REQUIRED ACTION. Filter this listing down to the lines that contain the word "computer", and copy them.

RECORDS FOR THIS TASK.
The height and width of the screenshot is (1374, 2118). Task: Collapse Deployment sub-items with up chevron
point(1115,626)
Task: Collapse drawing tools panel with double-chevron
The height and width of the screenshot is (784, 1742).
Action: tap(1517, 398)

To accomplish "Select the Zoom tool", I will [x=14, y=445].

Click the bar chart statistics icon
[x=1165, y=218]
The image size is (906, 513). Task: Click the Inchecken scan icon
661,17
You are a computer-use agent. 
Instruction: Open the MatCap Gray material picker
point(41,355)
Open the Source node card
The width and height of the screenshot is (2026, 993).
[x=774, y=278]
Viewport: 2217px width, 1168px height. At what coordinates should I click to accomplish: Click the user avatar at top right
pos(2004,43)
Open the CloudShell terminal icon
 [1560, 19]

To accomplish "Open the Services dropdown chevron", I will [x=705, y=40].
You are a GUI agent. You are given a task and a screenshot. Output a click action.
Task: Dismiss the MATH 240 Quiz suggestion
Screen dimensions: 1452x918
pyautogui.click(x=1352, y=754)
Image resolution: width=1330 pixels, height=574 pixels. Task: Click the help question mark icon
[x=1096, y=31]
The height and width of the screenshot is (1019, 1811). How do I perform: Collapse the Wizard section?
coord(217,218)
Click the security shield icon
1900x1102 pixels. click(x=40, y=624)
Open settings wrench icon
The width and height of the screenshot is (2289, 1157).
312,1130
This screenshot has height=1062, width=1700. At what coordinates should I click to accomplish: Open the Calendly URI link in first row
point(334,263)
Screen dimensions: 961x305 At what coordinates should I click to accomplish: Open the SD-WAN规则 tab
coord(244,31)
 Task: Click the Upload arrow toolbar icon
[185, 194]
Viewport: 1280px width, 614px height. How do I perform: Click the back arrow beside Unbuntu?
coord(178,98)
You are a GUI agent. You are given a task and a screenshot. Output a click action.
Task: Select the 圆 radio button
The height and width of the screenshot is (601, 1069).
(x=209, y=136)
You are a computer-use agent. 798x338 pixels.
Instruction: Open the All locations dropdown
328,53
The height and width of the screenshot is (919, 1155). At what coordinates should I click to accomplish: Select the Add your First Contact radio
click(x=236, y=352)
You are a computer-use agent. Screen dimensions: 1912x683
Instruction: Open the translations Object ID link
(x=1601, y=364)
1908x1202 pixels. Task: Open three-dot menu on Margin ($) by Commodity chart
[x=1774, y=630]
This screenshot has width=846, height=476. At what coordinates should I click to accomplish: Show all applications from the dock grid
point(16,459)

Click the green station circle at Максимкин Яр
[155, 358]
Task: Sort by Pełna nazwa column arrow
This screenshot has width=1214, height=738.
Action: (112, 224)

TASK ANSWER.
You are a computer-use agent. 
You are a computer-use agent. 798x338 pixels.
You are a computer-use agent. Screen dimensions: 1912x683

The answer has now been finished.